Work to complete:
[a] List every person mentioned by name in the report on the fighting in Bukavu.
[b] Reproduce the report on the fighting in Bukavu between "The crack of" and "town, residents said.", inclusive, renaming "mortar shells" to "artillery shells".
[c] Write the next few paragraphs of the report on the fighting in Bukavu, continuing after its final sentence.

Passage given:
Heavy fighting in Bukavu
Heavy fighting broke out early on Wednesday as Congolese troops and fighters loyal to a renegade commander battled for control of the centre of the troubled Congolese city of Bukavu, residents said.
The crack of assault rifles and explosion of mortar shells began at 5.30am (3.30am GMT) after soldiers loyal to Brigadier General Mbuza Mabe, the Congolese army commander in South Kivu province began fighting troops loyal a former rebel commander who had sneaked into the town, residents said.
However, Brigadier General Laurent Nkunda, the commander of renegade troops who marched on Bukavu’s airport on Monday, denied reports that his fighters were involved in the latest clashes that began hours after Mabe agreed to observe a shaky ceasefire late on Tuesday.
United Nations peacekeepers were blocking the advance into Bukavu of the bulk of troops loyal to Nkunda, UN spokesperson Sebastien Lapierre said.
A UN helicopter gunship began patrolling the skies of Bukavu after troops under the command of another renegade commander opened fire inside the city, Lapierre said.
Congolese troops battled at the center of Bukavu, capital South Kivu, as soldiers who deserted Mabe and elements of fighters loyal to Nkunda fought for control of the city, Jean-Baptiste Baderwa said by telephone from Bukavu.

Record excerpts:

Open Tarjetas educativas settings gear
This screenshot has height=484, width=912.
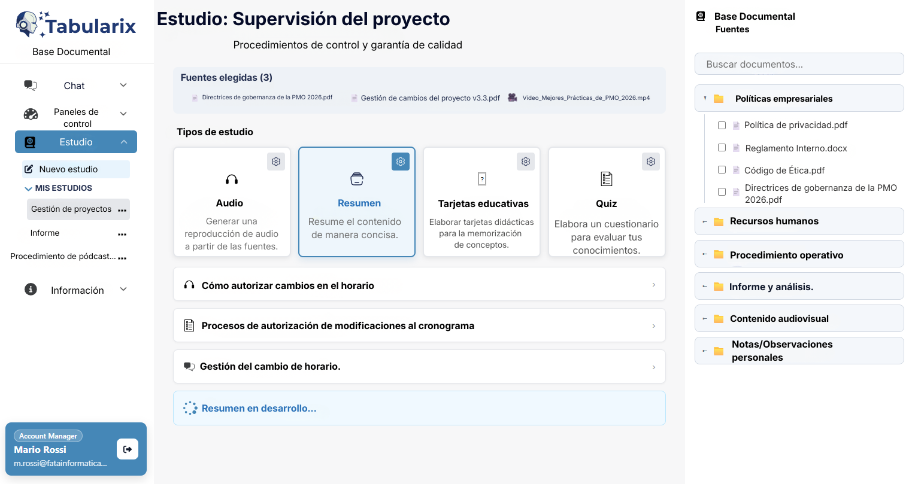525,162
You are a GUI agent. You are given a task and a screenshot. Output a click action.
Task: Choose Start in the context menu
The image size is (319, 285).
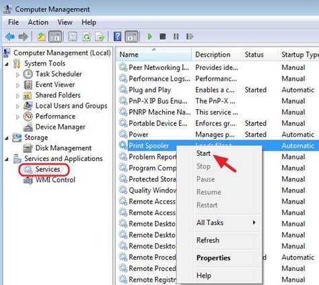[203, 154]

...

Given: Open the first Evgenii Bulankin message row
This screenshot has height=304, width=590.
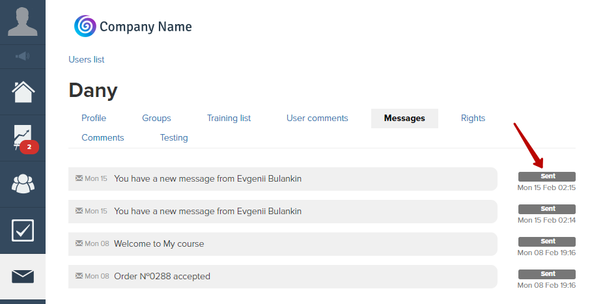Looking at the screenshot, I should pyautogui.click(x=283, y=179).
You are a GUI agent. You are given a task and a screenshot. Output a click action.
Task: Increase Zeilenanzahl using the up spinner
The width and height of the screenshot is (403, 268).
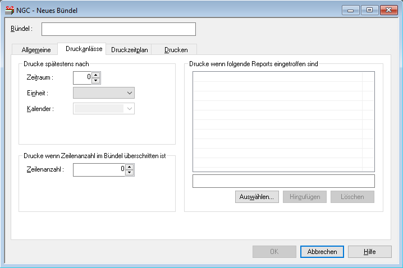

* * *

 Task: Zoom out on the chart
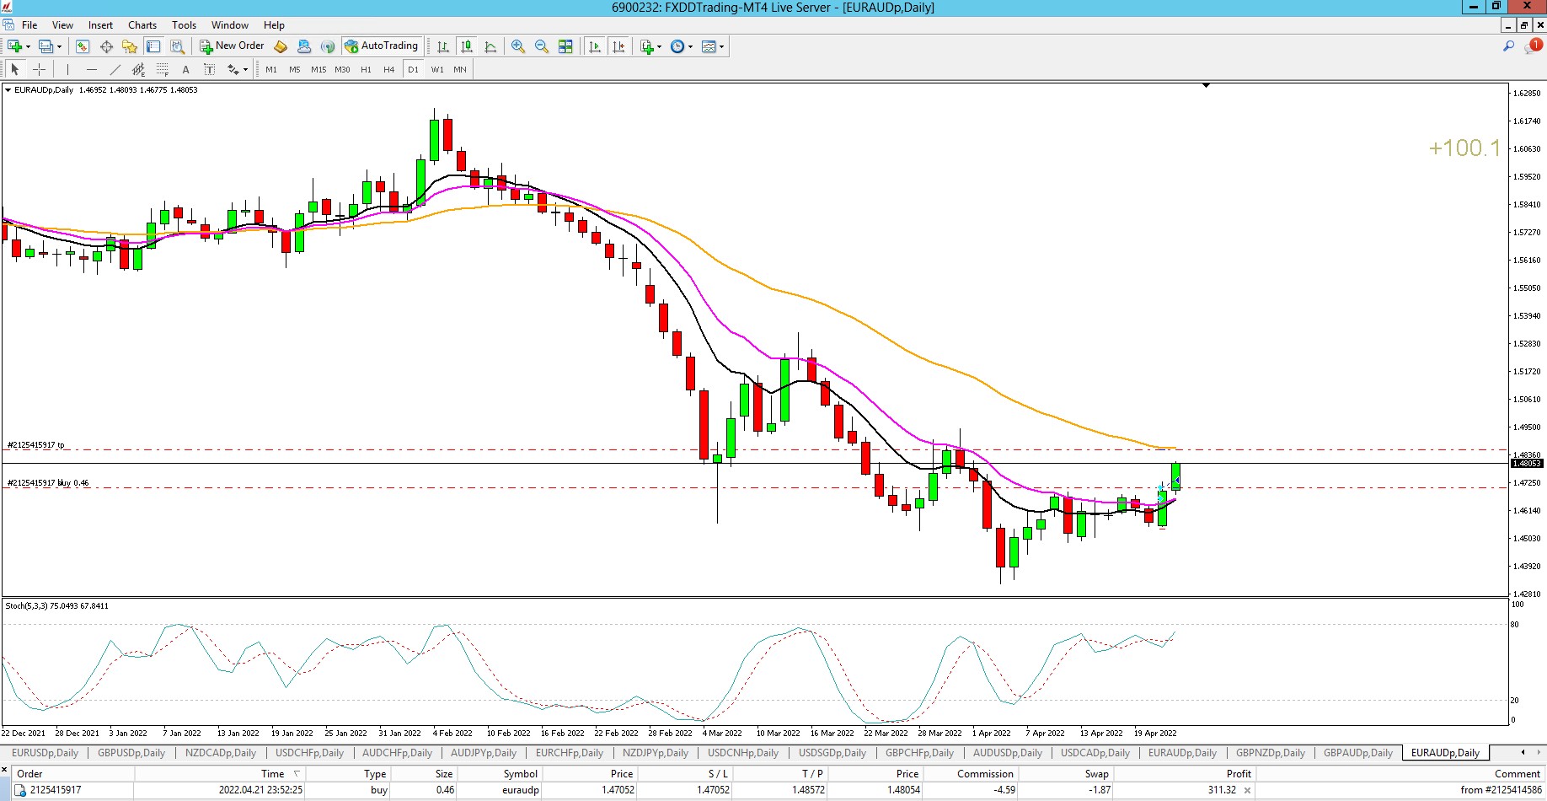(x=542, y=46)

Answers for the exercise:
[a]
- Mbuza Mabe
- Laurent Nkunda
- Sebastien Lapierre
- Jean-Baptiste Baderwa

[b]
The crack of assault rifles and explosion of artillery shells began at 5.30am (3.30am GMT) after soldiers loyal to Brigadier General Mbuza Mabe, the Congolese army commander in South Kivu province began fighting troops loyal a former rebel commander who had sneaked into the town, residents said.

[c]
The sound of gunfire and explosion of ordinances carried over the river separating Bukavu from this Rwandan border town.
Nkunda declared on Tuesday that he would end the conflict once the government set up security arrangements in the Democratic Republic of Congo’s troubled South Kivu province to prevent the persecution of the minority Tutsi community.
Mabe sent troops to attack Nkunda’s positions on Tuesday, but the offensive was beaten back and Congolese President Joseph Kabila later ordered his commander to accept the ceasefire.
The violence in Bukavu erupted on Wednesday and pitted Mabe’s troops against Congolese Tutsi, or Banyamulenge, fighters loyal to Colonel Jules Mutebutsi. At least 39 people were killed and another 81 wounded in three days of clashes, Red Cross officials said.
Banyamulenge residents fled Bukavu and others took shelter at UN compounds during the fighting after several people were killed and detained by government troops.
Nkunda said he marched on Bukavu to “stop the genocide” of the Banyamulenge.
Nkunda said he ordered the earlier ceasefire after talks with Vice-President Azarias Ruberwa, a former rebel leader and a Banyamulenge, who wanted to visit the city to find a political solution to the conflict. Ruberwa was expected to visit Bukavu on
Wednesday after the lack of security foiled his plans to go there Tuesday.
The war in the DRC ended last June when the rebels and the government set up a transitional government in the capital Kinshasa.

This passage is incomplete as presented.